* _PROVIDED RECORDS_
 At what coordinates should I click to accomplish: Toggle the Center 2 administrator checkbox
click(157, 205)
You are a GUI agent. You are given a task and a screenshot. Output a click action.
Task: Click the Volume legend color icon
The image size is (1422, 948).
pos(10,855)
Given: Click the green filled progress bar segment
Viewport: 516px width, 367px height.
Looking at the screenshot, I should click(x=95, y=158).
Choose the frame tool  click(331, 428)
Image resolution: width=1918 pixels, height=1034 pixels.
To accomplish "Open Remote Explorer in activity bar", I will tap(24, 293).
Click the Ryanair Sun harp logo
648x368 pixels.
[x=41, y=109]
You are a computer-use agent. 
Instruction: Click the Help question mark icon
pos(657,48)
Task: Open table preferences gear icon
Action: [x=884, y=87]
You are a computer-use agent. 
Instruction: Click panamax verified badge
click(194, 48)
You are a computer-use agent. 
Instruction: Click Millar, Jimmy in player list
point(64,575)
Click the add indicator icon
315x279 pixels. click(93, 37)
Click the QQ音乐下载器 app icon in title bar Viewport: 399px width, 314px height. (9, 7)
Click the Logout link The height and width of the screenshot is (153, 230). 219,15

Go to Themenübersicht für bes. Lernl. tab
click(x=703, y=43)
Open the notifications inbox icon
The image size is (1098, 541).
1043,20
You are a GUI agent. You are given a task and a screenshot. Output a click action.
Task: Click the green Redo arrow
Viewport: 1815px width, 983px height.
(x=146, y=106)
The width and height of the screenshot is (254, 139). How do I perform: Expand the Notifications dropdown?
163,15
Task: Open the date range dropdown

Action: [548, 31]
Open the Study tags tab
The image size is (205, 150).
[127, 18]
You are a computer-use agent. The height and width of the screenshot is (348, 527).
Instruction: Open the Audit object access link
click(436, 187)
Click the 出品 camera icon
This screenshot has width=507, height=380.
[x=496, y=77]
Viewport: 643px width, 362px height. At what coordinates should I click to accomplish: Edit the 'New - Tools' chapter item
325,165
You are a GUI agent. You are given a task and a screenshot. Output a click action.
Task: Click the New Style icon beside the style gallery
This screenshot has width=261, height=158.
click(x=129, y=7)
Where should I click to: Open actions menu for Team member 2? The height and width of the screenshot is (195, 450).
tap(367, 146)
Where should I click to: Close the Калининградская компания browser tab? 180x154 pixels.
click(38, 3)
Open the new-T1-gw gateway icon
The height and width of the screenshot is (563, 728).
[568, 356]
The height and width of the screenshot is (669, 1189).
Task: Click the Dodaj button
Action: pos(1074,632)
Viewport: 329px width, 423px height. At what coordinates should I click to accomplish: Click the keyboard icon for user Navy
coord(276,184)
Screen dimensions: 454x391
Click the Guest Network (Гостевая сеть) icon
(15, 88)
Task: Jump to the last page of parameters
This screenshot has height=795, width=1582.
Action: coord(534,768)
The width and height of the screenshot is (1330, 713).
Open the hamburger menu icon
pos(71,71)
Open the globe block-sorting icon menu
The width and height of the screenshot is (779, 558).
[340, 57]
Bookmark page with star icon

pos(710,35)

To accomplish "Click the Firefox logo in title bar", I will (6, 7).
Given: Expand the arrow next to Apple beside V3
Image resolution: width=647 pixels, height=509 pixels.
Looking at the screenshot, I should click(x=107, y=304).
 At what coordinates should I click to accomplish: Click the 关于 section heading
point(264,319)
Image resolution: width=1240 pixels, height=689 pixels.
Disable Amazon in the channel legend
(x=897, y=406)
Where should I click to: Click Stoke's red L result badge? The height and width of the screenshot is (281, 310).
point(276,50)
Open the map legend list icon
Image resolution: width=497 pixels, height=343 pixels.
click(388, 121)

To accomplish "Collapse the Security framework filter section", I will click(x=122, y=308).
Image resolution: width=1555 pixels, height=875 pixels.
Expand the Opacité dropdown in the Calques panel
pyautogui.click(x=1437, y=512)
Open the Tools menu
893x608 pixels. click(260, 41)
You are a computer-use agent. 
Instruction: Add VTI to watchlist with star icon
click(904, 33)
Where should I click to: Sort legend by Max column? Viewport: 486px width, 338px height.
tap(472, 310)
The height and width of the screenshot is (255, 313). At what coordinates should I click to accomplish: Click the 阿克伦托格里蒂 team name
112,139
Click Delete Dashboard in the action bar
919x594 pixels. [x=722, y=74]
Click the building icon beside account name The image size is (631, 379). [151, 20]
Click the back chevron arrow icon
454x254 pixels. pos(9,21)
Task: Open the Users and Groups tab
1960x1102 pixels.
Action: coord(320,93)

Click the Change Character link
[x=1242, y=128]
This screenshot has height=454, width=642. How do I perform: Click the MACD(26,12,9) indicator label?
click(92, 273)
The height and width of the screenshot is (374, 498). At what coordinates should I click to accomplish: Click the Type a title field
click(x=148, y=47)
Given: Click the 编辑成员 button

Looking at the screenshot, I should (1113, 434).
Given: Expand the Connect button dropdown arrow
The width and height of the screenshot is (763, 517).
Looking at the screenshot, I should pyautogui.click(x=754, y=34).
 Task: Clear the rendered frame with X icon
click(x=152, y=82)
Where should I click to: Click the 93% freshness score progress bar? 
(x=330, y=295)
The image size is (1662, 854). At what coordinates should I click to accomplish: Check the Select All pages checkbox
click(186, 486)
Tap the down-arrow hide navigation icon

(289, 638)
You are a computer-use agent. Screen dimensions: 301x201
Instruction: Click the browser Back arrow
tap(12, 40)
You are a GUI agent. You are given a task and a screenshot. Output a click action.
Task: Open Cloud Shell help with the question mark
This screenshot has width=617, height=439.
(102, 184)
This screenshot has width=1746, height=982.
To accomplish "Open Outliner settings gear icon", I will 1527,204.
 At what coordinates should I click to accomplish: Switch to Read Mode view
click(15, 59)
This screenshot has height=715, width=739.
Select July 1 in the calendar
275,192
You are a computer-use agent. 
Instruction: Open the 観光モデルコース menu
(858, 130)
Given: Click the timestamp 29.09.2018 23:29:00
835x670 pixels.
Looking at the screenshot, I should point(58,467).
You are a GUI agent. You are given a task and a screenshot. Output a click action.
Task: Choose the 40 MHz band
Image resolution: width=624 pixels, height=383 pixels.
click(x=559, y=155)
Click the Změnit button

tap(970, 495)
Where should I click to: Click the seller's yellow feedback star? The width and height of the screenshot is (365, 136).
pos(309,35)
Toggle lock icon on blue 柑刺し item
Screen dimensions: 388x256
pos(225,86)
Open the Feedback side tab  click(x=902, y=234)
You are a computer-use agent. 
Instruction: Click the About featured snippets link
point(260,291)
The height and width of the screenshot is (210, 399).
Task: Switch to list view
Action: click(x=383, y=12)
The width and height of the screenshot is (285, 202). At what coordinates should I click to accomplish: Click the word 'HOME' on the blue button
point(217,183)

* _TASK DIRECTIONS_
Return all of the items above word for word, leaving nothing out and changing nothing.

* _THE RESPONSE_
 At what coordinates should I click to accomplish: Toggle the Center 2 administrator checkbox
click(157, 205)
You are a GUI agent. You are given a task and a screenshot. Output a click action.
Task: Click the Volume legend color icon
The image size is (1422, 948).
pos(10,855)
Given: Click the green filled progress bar segment
Viewport: 516px width, 367px height.
Looking at the screenshot, I should click(x=95, y=158).
Choose the frame tool  click(331, 428)
Image resolution: width=1918 pixels, height=1034 pixels.
To accomplish "Open Remote Explorer in activity bar", I will tap(24, 293).
Click the Ryanair Sun harp logo
648x368 pixels.
[x=41, y=109]
You are a computer-use agent. 
Instruction: Click the Help question mark icon
pos(657,48)
Task: Open table preferences gear icon
Action: [x=884, y=87]
You are a computer-use agent. 
Instruction: Click panamax verified badge
click(194, 48)
You are a computer-use agent. 
Instruction: Click Millar, Jimmy in player list
point(64,575)
Click the add indicator icon
315x279 pixels. click(93, 37)
Click the QQ音乐下载器 app icon in title bar Viewport: 399px width, 314px height. (9, 7)
Click the Logout link The height and width of the screenshot is (153, 230). 219,15

Go to Themenübersicht für bes. Lernl. tab
click(x=703, y=43)
Open the notifications inbox icon
The image size is (1098, 541).
1043,20
You are a GUI agent. You are given a task and a screenshot. Output a click action.
Task: Click the green Redo arrow
Viewport: 1815px width, 983px height.
(x=146, y=106)
The width and height of the screenshot is (254, 139). How do I perform: Expand the Notifications dropdown?
163,15
Task: Open the date range dropdown

Action: [548, 31]
Open the Study tags tab
The image size is (205, 150).
[127, 18]
You are a computer-use agent. The height and width of the screenshot is (348, 527).
Instruction: Open the Audit object access link
click(436, 187)
Click the 出品 camera icon
This screenshot has width=507, height=380.
[x=496, y=77]
Viewport: 643px width, 362px height. At what coordinates should I click to accomplish: Edit the 'New - Tools' chapter item
325,165
You are a GUI agent. You are given a task and a screenshot. Output a click action.
Task: Click the New Style icon beside the style gallery
This screenshot has width=261, height=158.
click(x=129, y=7)
Where should I click to: Open actions menu for Team member 2? The height and width of the screenshot is (195, 450).
tap(367, 146)
Where should I click to: Close the Калининградская компания browser tab? 180x154 pixels.
click(38, 3)
Open the new-T1-gw gateway icon
The height and width of the screenshot is (563, 728).
[568, 356]
The height and width of the screenshot is (669, 1189).
Task: Click the Dodaj button
Action: pos(1074,632)
Viewport: 329px width, 423px height. At what coordinates should I click to accomplish: Click the keyboard icon for user Navy
coord(276,184)
Screen dimensions: 454x391
Click the Guest Network (Гостевая сеть) icon
(15, 88)
Task: Jump to the last page of parameters
This screenshot has height=795, width=1582.
Action: coord(534,768)
The width and height of the screenshot is (1330, 713).
Open the hamburger menu icon
pos(71,71)
Open the globe block-sorting icon menu
The width and height of the screenshot is (779, 558).
[340, 57]
Bookmark page with star icon

pos(710,35)

To accomplish "Click the Firefox logo in title bar", I will (6, 7).
Given: Expand the arrow next to Apple beside V3
Image resolution: width=647 pixels, height=509 pixels.
Looking at the screenshot, I should click(x=107, y=304).
 At what coordinates should I click to accomplish: Click the 关于 section heading
point(264,319)
Image resolution: width=1240 pixels, height=689 pixels.
Disable Amazon in the channel legend
(x=897, y=406)
Where should I click to: Click Stoke's red L result badge? The height and width of the screenshot is (281, 310).
point(276,50)
Open the map legend list icon
Image resolution: width=497 pixels, height=343 pixels.
click(388, 121)

To accomplish "Collapse the Security framework filter section", I will click(x=122, y=308).
Image resolution: width=1555 pixels, height=875 pixels.
Expand the Opacité dropdown in the Calques panel
pyautogui.click(x=1437, y=512)
Open the Tools menu
893x608 pixels. click(260, 41)
You are a computer-use agent. 
Instruction: Add VTI to watchlist with star icon
click(904, 33)
Where should I click to: Sort legend by Max column? Viewport: 486px width, 338px height.
tap(472, 310)
The height and width of the screenshot is (255, 313). At what coordinates should I click to accomplish: Click the 阿克伦托格里蒂 team name
112,139
Click Delete Dashboard in the action bar
919x594 pixels. [x=722, y=74]
Click the building icon beside account name The image size is (631, 379). [151, 20]
Click the back chevron arrow icon
454x254 pixels. pos(9,21)
Task: Open the Users and Groups tab
1960x1102 pixels.
Action: coord(320,93)

Click the Change Character link
[x=1242, y=128]
This screenshot has height=454, width=642. How do I perform: Click the MACD(26,12,9) indicator label?
click(92, 273)
The height and width of the screenshot is (374, 498). At what coordinates should I click to accomplish: Click the Type a title field
click(x=148, y=47)
Given: Click the 编辑成员 button

Looking at the screenshot, I should (1113, 434).
Given: Expand the Connect button dropdown arrow
The width and height of the screenshot is (763, 517).
Looking at the screenshot, I should pyautogui.click(x=754, y=34).
 Task: Clear the rendered frame with X icon
click(x=152, y=82)
Where should I click to: Click the 93% freshness score progress bar? 
(x=330, y=295)
The image size is (1662, 854). At what coordinates should I click to accomplish: Check the Select All pages checkbox
click(186, 486)
Tap the down-arrow hide navigation icon

(289, 638)
You are a computer-use agent. Screen dimensions: 301x201
Instruction: Click the browser Back arrow
tap(12, 40)
You are a GUI agent. You are given a task and a screenshot. Output a click action.
Task: Open Cloud Shell help with the question mark
This screenshot has width=617, height=439.
(102, 184)
This screenshot has width=1746, height=982.
To accomplish "Open Outliner settings gear icon", I will 1527,204.
 At what coordinates should I click to accomplish: Switch to Read Mode view
click(15, 59)
This screenshot has height=715, width=739.
Select July 1 in the calendar
275,192
You are a computer-use agent. 
Instruction: Open the 観光モデルコース menu
(858, 130)
Given: Click the timestamp 29.09.2018 23:29:00
835x670 pixels.
Looking at the screenshot, I should point(58,467).
You are a GUI agent. You are given a task and a screenshot. Output a click action.
Task: Choose the 40 MHz band
Image resolution: width=624 pixels, height=383 pixels.
click(x=559, y=155)
Click the Změnit button

tap(970, 495)
Where should I click to: Click the seller's yellow feedback star? The width and height of the screenshot is (365, 136).
pos(309,35)
Toggle lock icon on blue 柑刺し item
Screen dimensions: 388x256
pos(225,86)
Open the Feedback side tab  click(x=902, y=234)
You are a computer-use agent. 
Instruction: Click the About featured snippets link
point(260,291)
The height and width of the screenshot is (210, 399).
Task: Switch to list view
Action: click(x=383, y=12)
The width and height of the screenshot is (285, 202). At what coordinates should I click to accomplish: Click the word 'HOME' on the blue button
point(217,183)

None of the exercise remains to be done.